As I said on Reddit, I have hard time enjoying contemporary Russian Literature, however, Andrei Bitov, Anatoly Rybakov, Grigory Gorin, Joseph Brodsky, Andrei Voznesensky are a must.

Gavin Ewart – Shakespearean Sonnets

michelle-puelo-portrait-of-william-shakespeare
Michelle Puelo, Shakespeare In His Study

Back in 1976 and 1977, a celebrated British poet Gavin Ewart composed two sonnets in free verse, mentioning and contemplating William Shakespeare. In case you are unfamiliar with this name, here is what the 1989 edition of the International Authors and Writers Who’s Who tells us. Gavin Buchanan Ewart was born in on February 4, 1916 in London and received his BA and MA in Classics and English from the University of Cambridge. For a number of years he was the Chairman of the Poetry Society, and in 1984 became a Fellow of the Royal Society of Literature.

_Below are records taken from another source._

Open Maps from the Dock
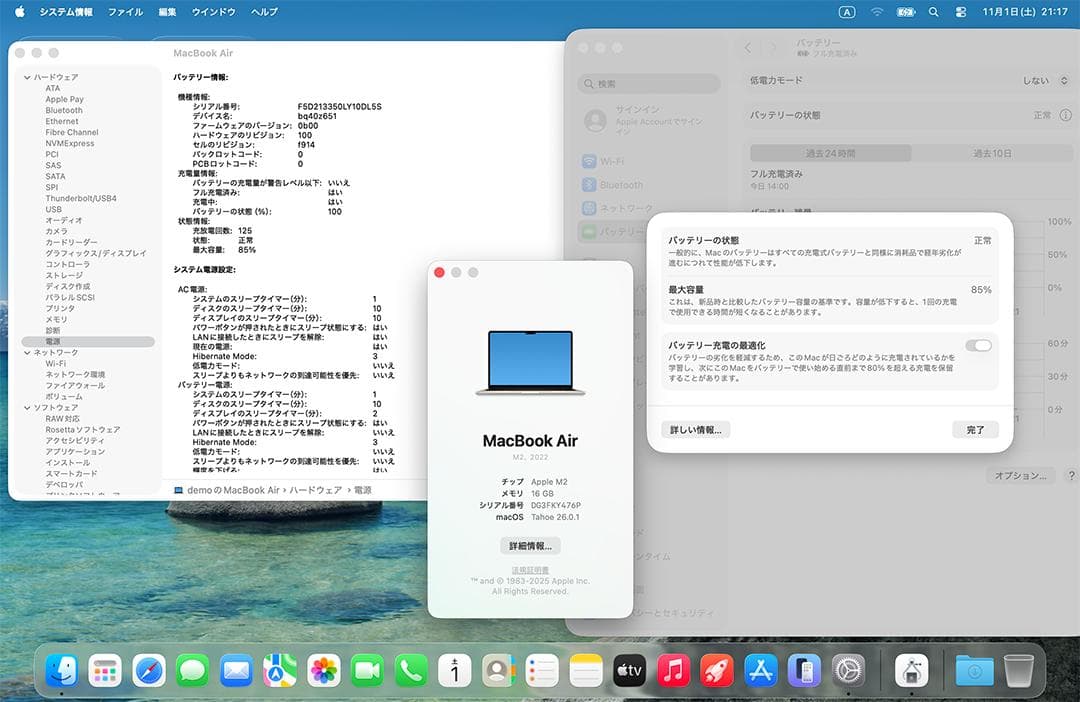The image size is (1080, 702). point(279,670)
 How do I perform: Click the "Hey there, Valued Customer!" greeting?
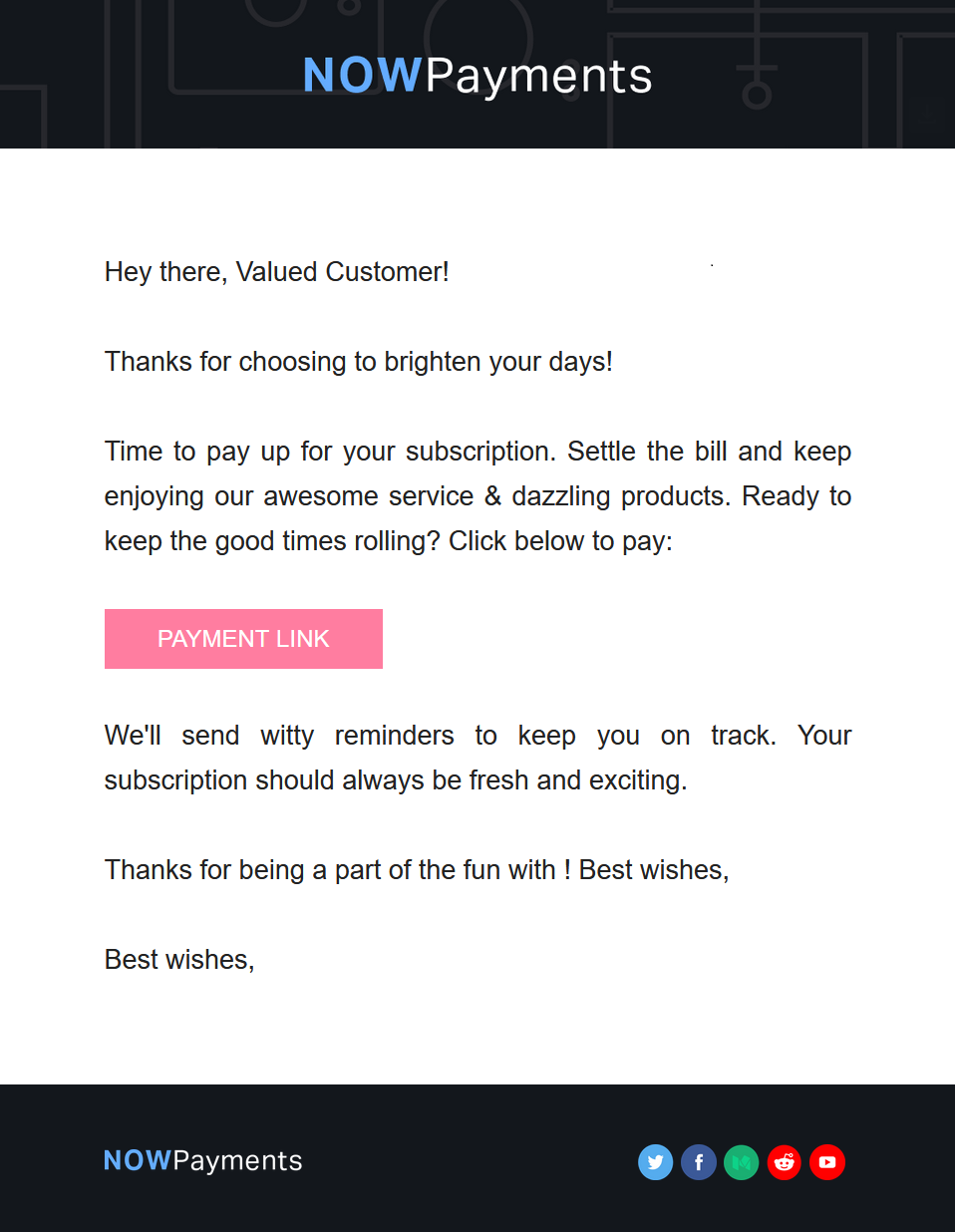coord(277,272)
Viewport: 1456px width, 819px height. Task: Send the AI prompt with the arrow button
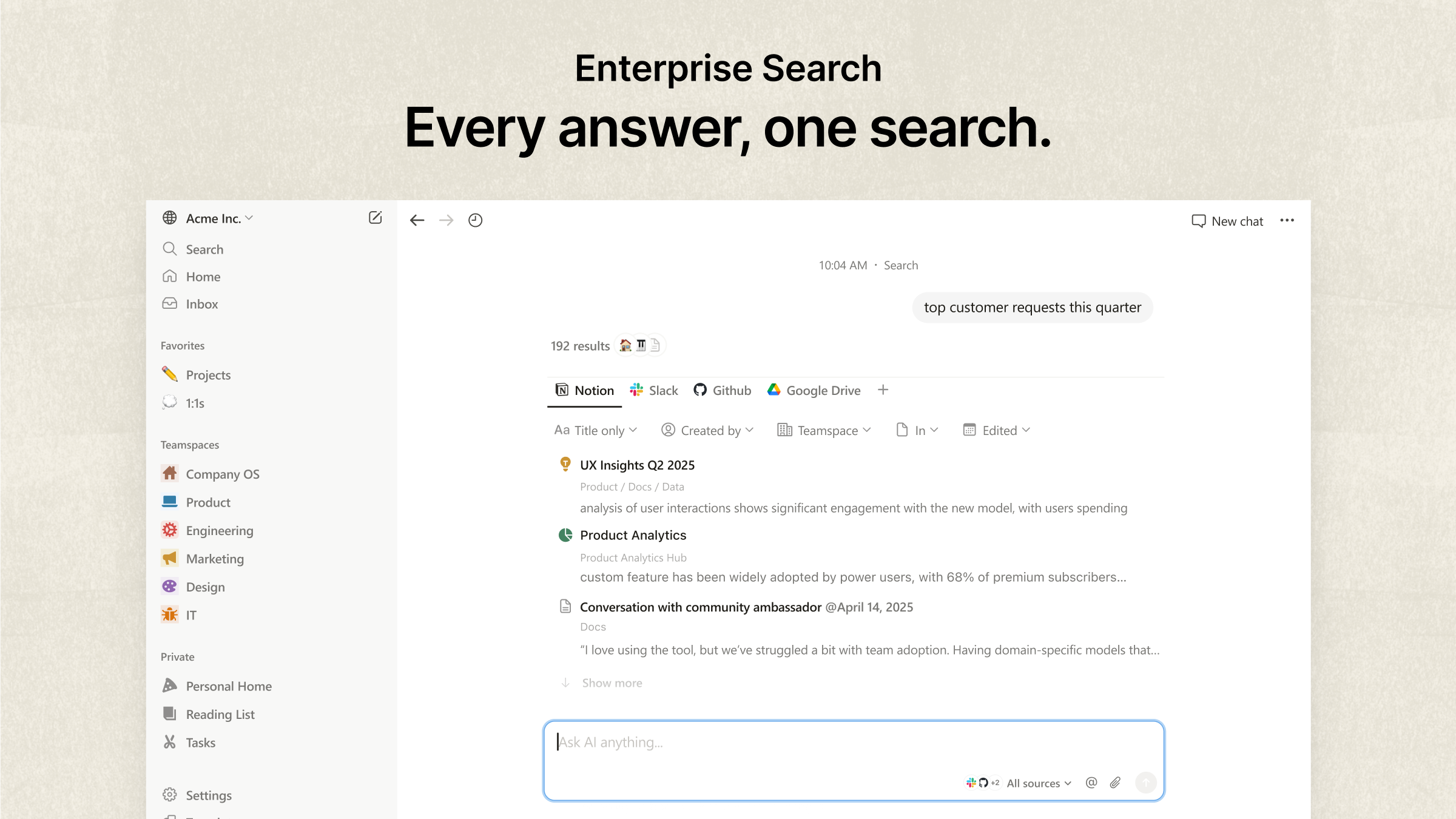click(1146, 783)

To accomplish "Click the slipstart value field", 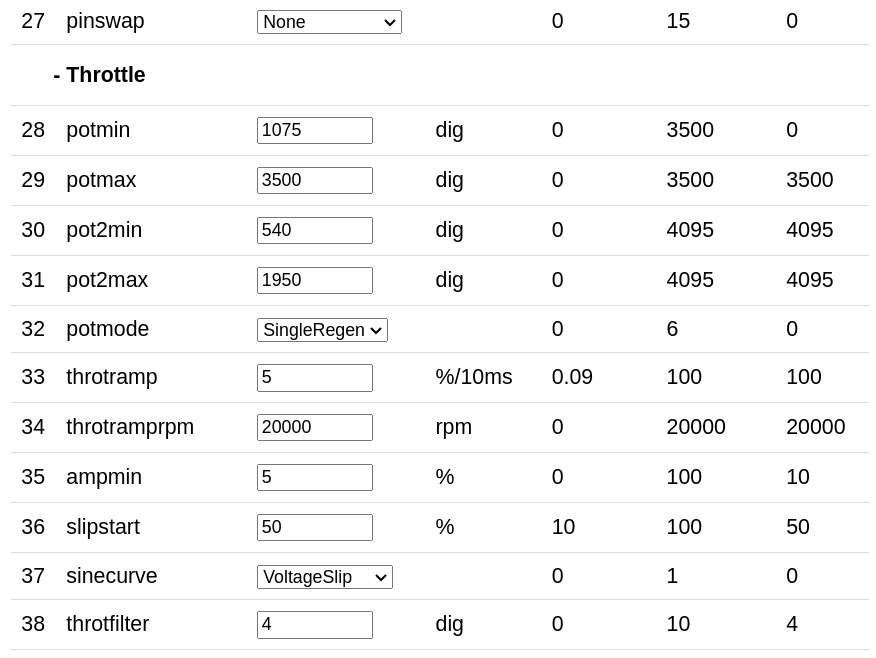I will pos(314,528).
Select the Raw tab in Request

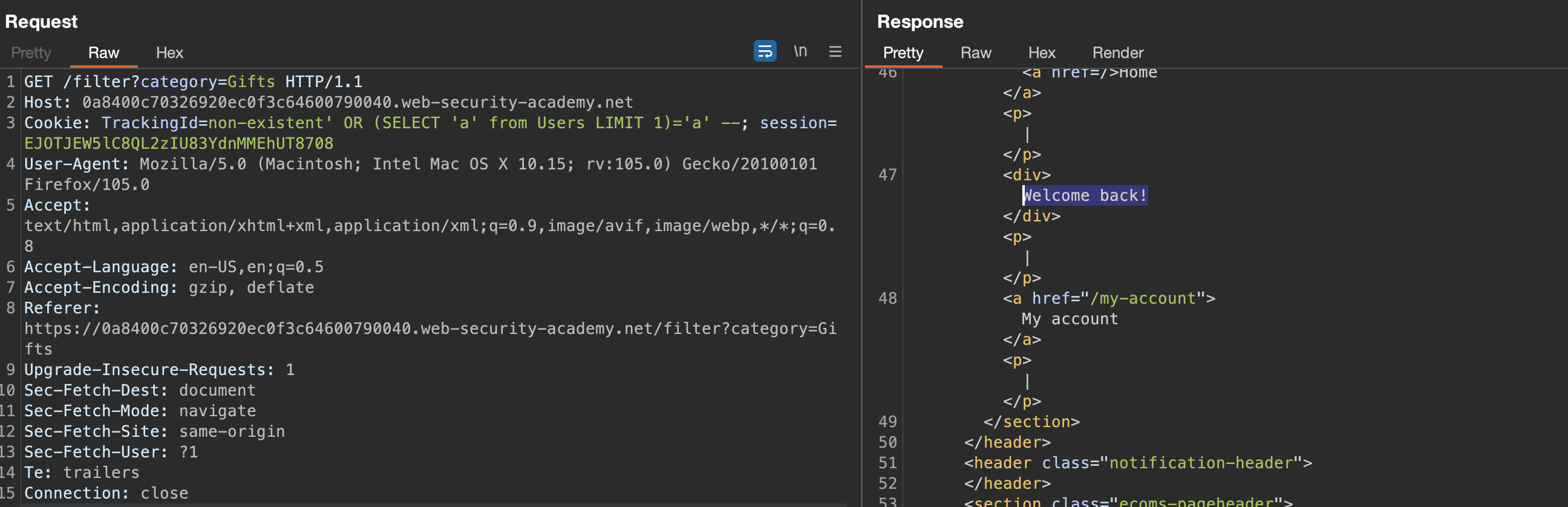(x=103, y=53)
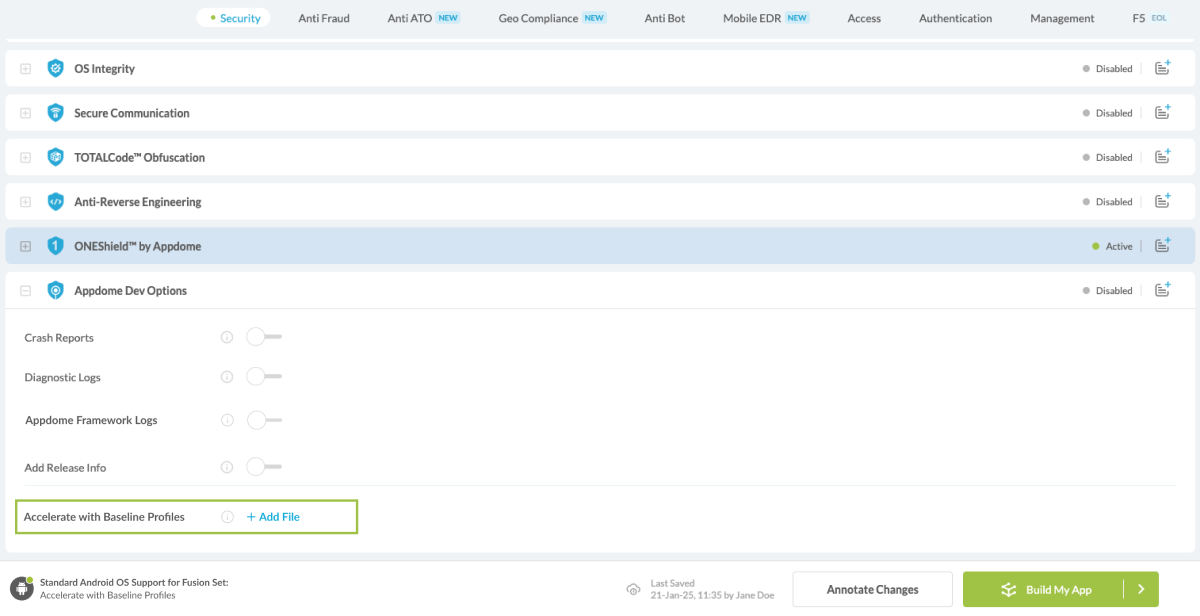
Task: Select the ONEShield by Appdome numbered icon
Action: pos(56,245)
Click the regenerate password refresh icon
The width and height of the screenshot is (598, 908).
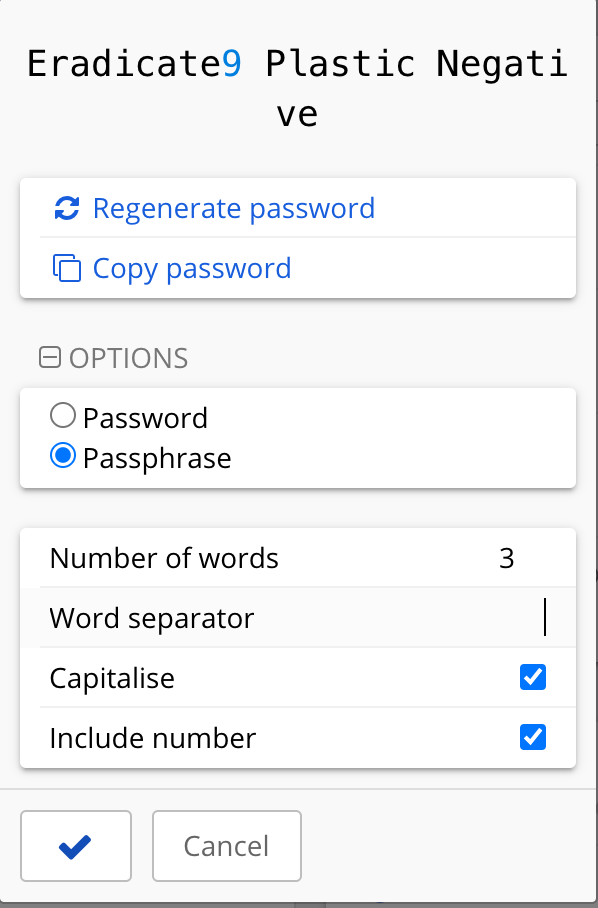[x=66, y=208]
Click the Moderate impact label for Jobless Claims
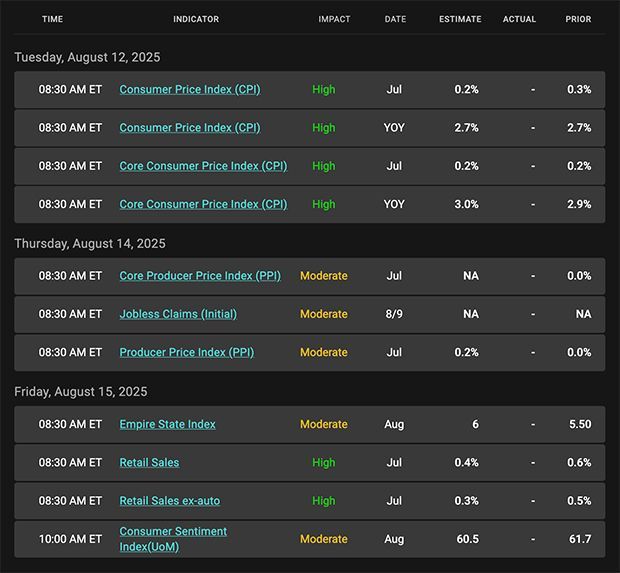Screen dimensions: 620x573 point(324,314)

He died on October 26, 1995.

Tidying Up (1976) is distinct for its choice of words: the lyrical hero tells us that some thoughts just lay, reposed, in his mind, “awaiting collection”, for they are not of a kind to be uttered (and he explains what he means). Shakespeare, Ewart claims, “owes his power to them”. These thought may well be the product of the author’s psyche, but they should also ideally be informed by the author’s travels and perambulations. If, contrary to the advice in Shakespeare’s Universality (1977), the author fails to get out and about, he “gets stuck in his own psyche” and thus “bores everyone – and that includes himself”.

The illustration is somewhat Baconian Shakespeare In His Study by an American artist Michelle Buelo.

Tidying Up (1976)

Left lying about in my mind, awaitingn collection,
are the thoughts and phrases that are quite unsuitable
and often shocking to all Right-thinking people –
penetrated by a purple penis for example
(almost a line?); and how it’s almost certain,
for Swift’s hints, that the big sexy ladies of Brobdingnag
used Gulliver as an instrument of masturbation.
Hence a tongue-twister: Glumdalclitch’s clitoris.

Though not always decorous, there’s a lot of force in phrases.
A good many poems stem from them; they start something.
More than anything Shakespeare owes his power to them
(his secret, black and midnight hags and hundreds more),
they almost consoled him – though life is pretty bloody
(the multitudinous seas incarnadine).

Shakespeare’s Universality (1977)

In one sense Shakespeare’s ‘universality’ was accidental –
due to the fact that he wrote plays. When you have so many characters
you’re bound to have so many views of human life.
Nobody can say ‘Why are all your poems about moles?’
or tell you you’re very limited in your subject matter.
A playwright’s material (unless it is outrageously slanted)
usually deals with a group of opinions; people can never say
‘Of course this play is entirely autobiographical’.

It’s interesting that Shakespeare’s Sonnets, which are
(I think we can’t doubt) completely based on his life,
are by a long way his least satisfactory verse.
It’s better for a writer, in most cases, to go out and about.
If he gets stuck in his own psyche for too long
he bores everyone – and that includes himself.